Giu 262005
 

Dhalgren, che condivide ampi stralci della mia biblioteca, appartiene apparentemente alla fazione opposta alla mia. Lui crede nel male, io, come vi spiegherò dettagliatamente martellandovi i coglioni in un articolo a venire, credo nel bene.

Sospetto, tuttavia, che parliamo della stessa cosa osservata da due distinti punti di vista. Da parte mia credo che bene sia, per definizione, ciò che tende alla verità ed è per ciò inevitabile. Dhalgren fa notare come la verità sia amara e spiacevole.

Il bene è male. Il male è bene.


WAR IS PEACE

FREEDOM IS SLAVERY

IGNORANCE IS STRENGTH

Una differenza fondamentale tra noi è che io, pur leggendolo e apprezzandolo talvolta piú del dovuto, non ho alcun rispetto per Philip Dick.
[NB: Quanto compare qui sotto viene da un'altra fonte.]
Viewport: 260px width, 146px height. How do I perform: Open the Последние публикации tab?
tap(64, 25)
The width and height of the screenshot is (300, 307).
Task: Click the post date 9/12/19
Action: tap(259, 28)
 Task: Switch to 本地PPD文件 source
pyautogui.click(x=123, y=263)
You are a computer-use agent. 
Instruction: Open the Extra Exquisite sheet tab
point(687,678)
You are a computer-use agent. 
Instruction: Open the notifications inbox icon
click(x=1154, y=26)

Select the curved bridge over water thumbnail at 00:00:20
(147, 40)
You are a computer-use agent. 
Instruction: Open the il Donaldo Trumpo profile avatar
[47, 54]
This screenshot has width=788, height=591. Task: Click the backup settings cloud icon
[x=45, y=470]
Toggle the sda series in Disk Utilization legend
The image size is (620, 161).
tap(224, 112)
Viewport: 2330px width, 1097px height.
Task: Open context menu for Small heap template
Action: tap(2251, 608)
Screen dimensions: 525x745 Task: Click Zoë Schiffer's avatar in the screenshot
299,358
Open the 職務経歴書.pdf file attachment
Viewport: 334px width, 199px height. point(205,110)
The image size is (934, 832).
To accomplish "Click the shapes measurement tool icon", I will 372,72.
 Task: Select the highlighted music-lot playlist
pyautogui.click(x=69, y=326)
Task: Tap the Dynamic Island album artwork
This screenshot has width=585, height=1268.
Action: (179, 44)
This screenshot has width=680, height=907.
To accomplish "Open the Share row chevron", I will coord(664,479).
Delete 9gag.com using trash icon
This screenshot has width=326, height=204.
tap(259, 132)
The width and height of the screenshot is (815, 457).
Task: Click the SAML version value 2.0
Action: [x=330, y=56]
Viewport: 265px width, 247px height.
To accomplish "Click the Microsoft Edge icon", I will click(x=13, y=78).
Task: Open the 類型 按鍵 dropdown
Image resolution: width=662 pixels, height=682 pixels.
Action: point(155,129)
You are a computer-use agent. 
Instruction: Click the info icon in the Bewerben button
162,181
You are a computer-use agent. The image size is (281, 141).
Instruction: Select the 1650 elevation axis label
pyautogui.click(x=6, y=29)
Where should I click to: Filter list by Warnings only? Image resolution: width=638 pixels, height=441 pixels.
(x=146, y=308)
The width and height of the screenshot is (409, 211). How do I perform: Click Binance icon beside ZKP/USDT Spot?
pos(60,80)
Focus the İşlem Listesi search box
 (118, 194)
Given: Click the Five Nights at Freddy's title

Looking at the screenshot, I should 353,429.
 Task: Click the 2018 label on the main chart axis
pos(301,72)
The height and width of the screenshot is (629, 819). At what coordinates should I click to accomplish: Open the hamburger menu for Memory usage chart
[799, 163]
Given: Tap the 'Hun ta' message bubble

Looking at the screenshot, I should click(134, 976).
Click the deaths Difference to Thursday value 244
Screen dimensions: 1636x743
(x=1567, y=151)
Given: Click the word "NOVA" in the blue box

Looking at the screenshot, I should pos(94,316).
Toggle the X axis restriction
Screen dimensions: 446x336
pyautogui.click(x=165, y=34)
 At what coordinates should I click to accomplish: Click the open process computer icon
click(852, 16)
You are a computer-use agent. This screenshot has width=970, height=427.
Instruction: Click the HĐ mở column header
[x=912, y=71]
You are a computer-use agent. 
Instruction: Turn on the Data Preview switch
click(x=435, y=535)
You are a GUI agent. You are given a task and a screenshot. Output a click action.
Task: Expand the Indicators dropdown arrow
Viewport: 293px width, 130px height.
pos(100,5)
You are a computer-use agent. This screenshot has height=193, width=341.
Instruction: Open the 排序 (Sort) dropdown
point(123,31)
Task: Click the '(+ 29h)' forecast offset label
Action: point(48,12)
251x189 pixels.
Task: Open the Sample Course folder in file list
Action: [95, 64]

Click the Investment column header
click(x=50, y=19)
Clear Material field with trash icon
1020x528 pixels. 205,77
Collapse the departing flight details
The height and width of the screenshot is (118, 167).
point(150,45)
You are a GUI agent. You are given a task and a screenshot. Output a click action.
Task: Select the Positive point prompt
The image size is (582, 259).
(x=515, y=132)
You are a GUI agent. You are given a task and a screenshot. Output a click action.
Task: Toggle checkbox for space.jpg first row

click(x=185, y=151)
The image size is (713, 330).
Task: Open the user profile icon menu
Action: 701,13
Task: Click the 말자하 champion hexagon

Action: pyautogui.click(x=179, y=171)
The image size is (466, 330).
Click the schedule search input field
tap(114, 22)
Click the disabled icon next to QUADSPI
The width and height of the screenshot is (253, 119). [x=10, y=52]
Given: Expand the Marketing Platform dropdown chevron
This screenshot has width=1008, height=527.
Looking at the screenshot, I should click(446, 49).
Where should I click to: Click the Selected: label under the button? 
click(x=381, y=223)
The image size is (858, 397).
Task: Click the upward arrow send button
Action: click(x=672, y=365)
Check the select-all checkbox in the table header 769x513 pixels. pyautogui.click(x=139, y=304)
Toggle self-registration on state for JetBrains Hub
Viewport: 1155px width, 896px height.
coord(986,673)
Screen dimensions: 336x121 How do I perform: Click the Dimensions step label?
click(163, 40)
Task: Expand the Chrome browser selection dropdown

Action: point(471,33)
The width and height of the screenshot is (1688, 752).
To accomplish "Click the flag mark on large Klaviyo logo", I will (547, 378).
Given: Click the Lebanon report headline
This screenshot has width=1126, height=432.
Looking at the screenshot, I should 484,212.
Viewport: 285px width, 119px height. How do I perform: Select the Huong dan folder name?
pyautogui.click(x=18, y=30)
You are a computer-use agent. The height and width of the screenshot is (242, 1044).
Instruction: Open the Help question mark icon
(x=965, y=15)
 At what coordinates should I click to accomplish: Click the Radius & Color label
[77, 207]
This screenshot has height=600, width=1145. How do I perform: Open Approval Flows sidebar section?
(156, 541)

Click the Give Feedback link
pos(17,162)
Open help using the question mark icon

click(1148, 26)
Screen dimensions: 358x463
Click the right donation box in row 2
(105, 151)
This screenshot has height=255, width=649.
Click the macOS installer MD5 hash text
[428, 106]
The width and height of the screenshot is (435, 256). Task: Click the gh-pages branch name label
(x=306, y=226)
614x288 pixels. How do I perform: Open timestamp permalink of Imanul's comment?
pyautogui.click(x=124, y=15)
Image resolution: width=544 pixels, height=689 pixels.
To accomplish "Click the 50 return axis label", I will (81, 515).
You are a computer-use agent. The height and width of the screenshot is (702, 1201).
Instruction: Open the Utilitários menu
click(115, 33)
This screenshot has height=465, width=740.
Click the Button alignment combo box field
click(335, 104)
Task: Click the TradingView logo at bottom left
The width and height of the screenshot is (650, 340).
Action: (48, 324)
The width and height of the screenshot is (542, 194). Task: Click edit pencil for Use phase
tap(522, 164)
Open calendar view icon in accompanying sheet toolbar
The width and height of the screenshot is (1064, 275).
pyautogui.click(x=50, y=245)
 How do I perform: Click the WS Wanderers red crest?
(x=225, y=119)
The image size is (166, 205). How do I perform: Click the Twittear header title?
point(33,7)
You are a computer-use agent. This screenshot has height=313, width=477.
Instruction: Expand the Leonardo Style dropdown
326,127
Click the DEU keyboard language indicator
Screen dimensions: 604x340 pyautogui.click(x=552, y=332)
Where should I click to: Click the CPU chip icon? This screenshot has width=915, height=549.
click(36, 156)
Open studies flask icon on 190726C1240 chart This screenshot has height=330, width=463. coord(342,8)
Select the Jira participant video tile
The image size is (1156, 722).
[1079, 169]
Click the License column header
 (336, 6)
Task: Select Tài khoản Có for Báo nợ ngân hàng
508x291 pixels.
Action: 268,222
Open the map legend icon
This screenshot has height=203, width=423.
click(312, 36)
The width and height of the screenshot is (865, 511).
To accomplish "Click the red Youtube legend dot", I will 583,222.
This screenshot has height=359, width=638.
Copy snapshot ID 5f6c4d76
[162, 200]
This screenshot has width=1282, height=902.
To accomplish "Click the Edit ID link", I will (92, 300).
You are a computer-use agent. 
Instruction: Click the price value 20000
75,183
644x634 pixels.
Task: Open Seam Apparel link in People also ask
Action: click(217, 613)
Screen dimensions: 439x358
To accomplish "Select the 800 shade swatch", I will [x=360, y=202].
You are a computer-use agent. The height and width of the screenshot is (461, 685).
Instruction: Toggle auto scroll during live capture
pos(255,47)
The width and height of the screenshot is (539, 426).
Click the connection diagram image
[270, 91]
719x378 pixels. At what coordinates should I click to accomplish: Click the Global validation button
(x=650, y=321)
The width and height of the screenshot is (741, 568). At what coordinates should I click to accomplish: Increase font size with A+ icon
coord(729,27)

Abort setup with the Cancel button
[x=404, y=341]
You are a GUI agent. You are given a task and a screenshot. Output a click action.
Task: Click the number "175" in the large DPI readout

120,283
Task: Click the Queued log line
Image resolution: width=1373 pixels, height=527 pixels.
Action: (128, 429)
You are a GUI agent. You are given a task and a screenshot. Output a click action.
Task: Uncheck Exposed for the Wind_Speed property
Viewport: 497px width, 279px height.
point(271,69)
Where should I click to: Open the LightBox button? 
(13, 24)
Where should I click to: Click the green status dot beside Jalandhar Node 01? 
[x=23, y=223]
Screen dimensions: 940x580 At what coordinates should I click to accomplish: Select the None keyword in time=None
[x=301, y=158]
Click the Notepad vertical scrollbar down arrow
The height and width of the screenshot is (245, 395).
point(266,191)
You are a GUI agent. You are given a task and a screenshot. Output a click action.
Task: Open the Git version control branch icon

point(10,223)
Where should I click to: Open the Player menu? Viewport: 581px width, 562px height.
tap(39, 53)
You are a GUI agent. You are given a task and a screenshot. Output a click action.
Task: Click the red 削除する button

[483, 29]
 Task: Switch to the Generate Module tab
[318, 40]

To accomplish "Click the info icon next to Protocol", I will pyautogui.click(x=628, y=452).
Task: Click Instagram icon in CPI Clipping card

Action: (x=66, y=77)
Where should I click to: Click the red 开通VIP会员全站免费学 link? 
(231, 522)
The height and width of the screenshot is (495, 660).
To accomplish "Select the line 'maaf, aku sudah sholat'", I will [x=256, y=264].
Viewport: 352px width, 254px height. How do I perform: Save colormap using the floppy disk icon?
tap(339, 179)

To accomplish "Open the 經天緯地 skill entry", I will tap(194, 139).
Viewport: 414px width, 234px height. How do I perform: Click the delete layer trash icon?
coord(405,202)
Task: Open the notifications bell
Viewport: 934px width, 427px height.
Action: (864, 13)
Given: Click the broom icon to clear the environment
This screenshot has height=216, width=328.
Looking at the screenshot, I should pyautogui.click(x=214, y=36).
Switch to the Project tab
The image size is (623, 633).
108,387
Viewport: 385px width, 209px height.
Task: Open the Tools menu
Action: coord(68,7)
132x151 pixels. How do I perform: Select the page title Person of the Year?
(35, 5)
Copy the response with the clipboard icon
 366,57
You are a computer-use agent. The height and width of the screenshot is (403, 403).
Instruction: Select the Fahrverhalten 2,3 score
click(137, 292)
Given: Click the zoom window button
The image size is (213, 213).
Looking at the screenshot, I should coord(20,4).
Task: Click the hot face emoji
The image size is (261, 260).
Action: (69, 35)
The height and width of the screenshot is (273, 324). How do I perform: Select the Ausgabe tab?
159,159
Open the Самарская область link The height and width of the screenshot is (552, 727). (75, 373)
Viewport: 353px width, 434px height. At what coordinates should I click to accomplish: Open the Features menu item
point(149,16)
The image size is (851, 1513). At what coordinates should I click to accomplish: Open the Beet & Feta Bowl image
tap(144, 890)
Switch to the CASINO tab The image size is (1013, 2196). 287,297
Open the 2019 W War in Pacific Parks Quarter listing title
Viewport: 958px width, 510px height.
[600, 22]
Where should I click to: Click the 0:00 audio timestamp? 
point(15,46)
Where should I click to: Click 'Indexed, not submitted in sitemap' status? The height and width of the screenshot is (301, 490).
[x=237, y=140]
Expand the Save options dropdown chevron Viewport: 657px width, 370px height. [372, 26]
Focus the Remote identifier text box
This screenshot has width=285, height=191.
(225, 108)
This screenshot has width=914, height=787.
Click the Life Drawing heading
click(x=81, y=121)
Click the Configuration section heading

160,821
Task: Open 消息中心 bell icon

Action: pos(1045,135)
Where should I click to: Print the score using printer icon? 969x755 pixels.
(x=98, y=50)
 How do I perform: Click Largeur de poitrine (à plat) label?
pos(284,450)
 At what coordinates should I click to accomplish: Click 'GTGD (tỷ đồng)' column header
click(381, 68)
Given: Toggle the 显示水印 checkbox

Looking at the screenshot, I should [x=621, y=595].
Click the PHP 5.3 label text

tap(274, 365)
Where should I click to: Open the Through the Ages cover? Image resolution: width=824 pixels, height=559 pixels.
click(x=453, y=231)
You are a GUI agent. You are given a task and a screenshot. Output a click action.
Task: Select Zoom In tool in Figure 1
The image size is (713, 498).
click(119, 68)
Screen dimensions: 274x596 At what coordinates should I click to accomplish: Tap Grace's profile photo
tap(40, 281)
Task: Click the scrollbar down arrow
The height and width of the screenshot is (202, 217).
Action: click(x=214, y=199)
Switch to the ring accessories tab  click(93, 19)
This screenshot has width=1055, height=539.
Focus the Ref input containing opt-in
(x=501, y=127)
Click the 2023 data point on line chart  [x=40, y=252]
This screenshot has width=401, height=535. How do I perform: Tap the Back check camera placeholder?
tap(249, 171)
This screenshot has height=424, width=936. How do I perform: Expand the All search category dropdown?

Epperò anch’egli legge Pratchett, ma per sua disgrazia lo legge in traduzione, e mi è difficile pensare che l’effetto sia lo stesso. Già una minuscola banalità, come il chiamare Spazio B l’L-Space smuove esili brividi di dispiacere lungo la mia spina dorsale. Ho deciso: la torre di Babele entrerà nel racconto.